Joubert syndrome (JBTS) is an inherited ciliopathy leading to a cerebellum-retinal-renal syndrome. Recent genetic advances have allowed positional cloning and identification of numerous JBTS genes. CEP290, one of the JBTS genes identified, (alias NPHP6) encodes a centrosomal protein and accounts for 7% of patients with Joubert syndrome. We have identified a murine Embryonic Stem (ES) cell line containing a Cep290 “gene trap” using data base searches. ES cells were cultured before injecting into murine blastocysts to create chimaeric mice. Chimeras were bred to produce viable, healthy heterozygous mutant mice. Heterozygous mutant mice have been intercrossed to produce mice homozygous for the Cep290 truncating mutation.

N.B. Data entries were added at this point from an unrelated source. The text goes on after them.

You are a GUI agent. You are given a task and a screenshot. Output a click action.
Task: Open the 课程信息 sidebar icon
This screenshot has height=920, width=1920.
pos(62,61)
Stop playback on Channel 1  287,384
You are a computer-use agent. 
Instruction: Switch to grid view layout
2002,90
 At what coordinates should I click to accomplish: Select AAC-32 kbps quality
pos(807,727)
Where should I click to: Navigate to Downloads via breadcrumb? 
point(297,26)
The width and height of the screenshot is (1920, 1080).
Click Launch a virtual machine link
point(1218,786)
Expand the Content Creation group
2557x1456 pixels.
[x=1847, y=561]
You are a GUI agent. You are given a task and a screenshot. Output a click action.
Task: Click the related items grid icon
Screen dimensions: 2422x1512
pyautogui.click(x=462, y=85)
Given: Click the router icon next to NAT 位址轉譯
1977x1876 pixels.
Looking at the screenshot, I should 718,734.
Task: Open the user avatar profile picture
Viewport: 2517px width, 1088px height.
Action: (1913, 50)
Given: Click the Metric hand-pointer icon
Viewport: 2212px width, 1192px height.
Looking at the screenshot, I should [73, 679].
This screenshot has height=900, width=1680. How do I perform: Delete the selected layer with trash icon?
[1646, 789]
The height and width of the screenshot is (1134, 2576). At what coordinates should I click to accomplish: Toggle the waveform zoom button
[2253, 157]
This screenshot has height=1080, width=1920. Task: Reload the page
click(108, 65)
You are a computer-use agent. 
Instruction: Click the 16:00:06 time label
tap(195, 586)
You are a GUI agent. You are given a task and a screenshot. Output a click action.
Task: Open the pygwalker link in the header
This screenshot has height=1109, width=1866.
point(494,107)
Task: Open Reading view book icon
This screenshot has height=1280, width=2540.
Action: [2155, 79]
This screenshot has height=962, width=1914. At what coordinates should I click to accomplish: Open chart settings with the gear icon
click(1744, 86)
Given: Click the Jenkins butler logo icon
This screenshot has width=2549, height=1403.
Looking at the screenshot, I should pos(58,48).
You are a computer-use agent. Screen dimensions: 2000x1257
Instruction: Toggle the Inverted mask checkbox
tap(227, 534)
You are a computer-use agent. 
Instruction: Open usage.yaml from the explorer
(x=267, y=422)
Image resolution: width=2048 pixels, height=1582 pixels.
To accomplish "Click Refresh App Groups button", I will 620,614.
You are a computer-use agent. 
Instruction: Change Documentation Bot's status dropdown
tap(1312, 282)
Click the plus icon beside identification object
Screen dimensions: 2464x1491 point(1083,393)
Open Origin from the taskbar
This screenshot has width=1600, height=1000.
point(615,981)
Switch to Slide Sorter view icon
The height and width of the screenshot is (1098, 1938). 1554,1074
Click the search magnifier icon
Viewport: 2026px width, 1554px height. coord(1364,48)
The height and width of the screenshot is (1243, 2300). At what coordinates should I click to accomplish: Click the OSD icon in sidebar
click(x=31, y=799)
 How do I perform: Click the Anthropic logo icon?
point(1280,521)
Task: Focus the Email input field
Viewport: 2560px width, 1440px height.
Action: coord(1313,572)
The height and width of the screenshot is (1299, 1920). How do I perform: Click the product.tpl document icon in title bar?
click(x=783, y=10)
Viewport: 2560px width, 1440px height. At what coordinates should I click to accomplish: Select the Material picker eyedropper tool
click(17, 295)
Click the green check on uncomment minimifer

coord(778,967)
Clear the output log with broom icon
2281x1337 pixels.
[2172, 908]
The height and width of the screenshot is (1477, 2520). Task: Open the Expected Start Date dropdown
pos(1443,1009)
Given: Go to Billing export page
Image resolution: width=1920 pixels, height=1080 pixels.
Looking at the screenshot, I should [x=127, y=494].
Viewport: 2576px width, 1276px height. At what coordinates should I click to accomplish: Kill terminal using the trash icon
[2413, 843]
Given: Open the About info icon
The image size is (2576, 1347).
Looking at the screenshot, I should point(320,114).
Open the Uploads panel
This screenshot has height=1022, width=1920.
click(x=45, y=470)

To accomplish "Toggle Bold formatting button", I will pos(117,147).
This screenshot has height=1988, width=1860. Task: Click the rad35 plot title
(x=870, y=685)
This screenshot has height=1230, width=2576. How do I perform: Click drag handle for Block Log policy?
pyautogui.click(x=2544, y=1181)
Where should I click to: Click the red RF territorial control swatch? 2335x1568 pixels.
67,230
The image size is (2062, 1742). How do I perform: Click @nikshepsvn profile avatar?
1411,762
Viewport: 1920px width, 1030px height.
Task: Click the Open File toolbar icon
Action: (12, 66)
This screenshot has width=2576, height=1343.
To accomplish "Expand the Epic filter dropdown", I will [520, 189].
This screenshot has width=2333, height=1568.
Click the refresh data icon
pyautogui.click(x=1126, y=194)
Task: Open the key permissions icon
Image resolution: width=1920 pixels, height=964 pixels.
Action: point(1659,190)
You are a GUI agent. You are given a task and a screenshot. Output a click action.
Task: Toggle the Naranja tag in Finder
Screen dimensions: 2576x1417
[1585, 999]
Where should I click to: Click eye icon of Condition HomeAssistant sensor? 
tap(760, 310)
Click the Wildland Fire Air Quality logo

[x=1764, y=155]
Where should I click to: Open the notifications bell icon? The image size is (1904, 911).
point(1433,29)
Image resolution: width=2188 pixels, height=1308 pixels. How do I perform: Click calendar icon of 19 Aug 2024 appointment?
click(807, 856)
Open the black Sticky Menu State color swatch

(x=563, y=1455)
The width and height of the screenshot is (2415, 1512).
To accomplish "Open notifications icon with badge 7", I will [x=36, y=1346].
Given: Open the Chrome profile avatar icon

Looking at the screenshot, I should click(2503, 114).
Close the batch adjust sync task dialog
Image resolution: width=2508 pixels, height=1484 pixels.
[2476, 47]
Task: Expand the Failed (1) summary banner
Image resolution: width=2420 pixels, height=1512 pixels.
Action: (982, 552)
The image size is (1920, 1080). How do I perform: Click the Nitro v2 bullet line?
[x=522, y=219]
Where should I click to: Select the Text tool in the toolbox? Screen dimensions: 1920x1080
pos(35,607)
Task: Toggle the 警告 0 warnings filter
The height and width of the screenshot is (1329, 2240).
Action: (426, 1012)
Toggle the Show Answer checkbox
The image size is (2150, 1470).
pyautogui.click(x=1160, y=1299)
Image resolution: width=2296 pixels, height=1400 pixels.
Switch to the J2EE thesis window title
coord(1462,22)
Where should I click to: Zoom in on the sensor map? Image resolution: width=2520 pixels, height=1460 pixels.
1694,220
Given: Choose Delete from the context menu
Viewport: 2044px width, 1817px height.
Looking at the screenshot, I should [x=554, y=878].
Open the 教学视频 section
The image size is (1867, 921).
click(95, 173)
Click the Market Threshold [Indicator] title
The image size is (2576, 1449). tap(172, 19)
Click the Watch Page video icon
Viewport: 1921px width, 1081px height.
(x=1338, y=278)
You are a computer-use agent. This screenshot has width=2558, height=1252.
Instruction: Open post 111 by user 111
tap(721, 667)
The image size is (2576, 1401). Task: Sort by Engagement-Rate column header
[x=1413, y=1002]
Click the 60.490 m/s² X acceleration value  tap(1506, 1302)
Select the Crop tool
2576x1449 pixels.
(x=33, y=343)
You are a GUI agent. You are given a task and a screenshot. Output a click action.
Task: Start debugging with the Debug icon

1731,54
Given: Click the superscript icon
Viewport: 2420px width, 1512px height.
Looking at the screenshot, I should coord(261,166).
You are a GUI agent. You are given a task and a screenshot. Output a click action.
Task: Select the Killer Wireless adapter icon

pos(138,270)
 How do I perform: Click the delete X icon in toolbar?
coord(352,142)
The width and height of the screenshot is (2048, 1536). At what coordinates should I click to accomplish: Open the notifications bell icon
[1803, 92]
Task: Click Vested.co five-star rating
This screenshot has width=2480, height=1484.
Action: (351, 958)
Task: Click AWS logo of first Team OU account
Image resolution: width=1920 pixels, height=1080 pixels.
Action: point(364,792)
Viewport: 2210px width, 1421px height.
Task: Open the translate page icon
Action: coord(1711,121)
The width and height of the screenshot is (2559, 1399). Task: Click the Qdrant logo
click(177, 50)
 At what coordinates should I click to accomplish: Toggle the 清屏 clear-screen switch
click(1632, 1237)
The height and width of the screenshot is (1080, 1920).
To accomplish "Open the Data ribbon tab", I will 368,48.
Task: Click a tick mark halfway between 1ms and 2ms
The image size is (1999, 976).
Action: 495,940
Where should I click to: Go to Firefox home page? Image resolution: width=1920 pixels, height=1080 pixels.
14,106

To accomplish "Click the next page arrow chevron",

Cep290-/- animals (homozygous for the gene trap Cep290) exhibit a cortico-medullary cystic kidney disease commencing from birth. Histological examination reveals that these cysts are collecting duct in origin, staining positively for aquaporin-2 and -3. In this study the cilia were investigated in cystic Cep290-/- animals using Electron Microscopy (EM) analysis. Scanning electron microscopy (SEM) identified that cilia were evident within renal tubules in Cep290-/- animals. Once cilia were identified in Cep290-/- animals Transmission Electron Microscopy (TEM) was carried out to investigate cross sections of the collecting duct cilium in cystic and non-cystic kidneys. TEM analysis identified tubular basement membrane disruptions in Cep290-/- animals. The Cep290-/- mouse described provides an excellent model to investigate the mechanisms involved in cyst formation and to test novel therapeutic agents.